- Task prompt
Please output exactly the part of the records below that opens with the line containing "Given: Tap the TP/SL value ending 6.7" and closes with the line containing "Image resolution: width=268", both lines included, and nothing else.

==== Dataset entries ====

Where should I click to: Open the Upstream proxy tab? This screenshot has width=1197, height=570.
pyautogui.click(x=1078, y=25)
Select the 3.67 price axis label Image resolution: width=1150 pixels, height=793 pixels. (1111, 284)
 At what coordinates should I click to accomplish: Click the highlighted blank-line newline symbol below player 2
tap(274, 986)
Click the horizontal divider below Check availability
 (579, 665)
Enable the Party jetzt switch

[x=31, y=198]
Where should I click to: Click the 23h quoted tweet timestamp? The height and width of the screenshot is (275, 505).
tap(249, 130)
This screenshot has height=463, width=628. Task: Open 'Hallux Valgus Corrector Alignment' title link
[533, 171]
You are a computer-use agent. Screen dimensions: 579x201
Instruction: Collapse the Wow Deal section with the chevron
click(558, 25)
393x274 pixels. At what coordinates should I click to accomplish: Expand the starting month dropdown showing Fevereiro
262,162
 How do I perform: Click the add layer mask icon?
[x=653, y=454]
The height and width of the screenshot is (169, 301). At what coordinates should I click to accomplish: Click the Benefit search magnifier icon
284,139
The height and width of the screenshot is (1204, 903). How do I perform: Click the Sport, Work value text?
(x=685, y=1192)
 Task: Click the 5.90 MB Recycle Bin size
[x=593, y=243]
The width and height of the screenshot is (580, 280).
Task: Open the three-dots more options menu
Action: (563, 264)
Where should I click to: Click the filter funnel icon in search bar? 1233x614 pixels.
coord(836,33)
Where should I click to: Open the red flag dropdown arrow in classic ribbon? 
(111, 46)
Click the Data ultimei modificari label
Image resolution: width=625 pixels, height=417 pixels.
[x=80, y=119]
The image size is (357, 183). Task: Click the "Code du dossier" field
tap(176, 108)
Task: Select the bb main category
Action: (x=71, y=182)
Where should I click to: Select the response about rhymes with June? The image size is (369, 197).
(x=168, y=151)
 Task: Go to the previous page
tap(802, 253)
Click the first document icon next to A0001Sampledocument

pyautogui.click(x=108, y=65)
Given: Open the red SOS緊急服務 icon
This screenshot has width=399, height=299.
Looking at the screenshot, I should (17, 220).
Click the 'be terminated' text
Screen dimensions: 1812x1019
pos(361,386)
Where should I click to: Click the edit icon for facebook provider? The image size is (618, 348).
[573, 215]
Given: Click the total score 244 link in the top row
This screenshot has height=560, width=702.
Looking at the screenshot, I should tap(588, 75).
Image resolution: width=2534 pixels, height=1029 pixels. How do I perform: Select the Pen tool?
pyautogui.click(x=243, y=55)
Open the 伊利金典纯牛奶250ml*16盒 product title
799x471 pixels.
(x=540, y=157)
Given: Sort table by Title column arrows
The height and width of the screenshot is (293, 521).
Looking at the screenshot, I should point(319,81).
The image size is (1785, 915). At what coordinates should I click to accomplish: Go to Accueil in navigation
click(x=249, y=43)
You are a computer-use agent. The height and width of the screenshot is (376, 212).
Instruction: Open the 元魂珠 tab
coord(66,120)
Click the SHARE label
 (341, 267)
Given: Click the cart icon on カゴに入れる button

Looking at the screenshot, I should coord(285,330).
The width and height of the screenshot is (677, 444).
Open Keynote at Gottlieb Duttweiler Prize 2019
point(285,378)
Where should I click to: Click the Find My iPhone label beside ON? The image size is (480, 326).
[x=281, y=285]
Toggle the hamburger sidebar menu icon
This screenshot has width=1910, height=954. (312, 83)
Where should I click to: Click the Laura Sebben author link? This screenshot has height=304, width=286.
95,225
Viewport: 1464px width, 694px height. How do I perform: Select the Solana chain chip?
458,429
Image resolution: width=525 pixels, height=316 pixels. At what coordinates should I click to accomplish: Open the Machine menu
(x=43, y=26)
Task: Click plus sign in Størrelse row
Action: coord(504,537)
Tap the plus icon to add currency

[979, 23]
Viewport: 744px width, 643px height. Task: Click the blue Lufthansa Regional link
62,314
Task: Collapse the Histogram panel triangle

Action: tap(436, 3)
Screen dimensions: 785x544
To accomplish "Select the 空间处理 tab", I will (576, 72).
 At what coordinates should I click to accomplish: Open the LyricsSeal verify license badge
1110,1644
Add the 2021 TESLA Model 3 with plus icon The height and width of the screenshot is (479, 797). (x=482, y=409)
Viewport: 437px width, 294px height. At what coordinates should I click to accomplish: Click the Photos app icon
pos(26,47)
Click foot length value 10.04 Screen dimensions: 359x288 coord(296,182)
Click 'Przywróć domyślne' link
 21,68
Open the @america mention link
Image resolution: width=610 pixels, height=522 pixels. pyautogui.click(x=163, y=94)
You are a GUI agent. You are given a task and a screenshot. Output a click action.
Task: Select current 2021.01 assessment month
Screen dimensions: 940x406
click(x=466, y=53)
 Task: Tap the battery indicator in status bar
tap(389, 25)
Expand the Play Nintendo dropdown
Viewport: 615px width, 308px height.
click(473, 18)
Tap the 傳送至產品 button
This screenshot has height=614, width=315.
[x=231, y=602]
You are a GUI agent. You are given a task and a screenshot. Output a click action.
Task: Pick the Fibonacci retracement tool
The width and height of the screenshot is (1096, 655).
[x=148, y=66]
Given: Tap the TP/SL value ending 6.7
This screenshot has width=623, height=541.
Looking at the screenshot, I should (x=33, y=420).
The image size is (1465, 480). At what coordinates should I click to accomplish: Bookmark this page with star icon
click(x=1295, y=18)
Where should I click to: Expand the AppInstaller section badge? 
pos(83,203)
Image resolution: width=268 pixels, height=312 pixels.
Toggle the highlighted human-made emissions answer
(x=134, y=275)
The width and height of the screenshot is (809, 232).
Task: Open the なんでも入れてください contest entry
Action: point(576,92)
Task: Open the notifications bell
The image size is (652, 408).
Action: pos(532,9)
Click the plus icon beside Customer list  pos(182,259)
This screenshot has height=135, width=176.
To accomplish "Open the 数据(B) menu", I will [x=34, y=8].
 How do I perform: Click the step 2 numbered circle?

====

- Response to this task
Given: Tap the TP/SL value ending 6.7
This screenshot has width=623, height=541.
Looking at the screenshot, I should (x=33, y=420).
The image size is (1465, 480). At what coordinates should I click to accomplish: Bookmark this page with star icon
click(x=1295, y=18)
Where should I click to: Expand the AppInstaller section badge? 
pos(83,203)
Image resolution: width=268 pixels, height=312 pixels.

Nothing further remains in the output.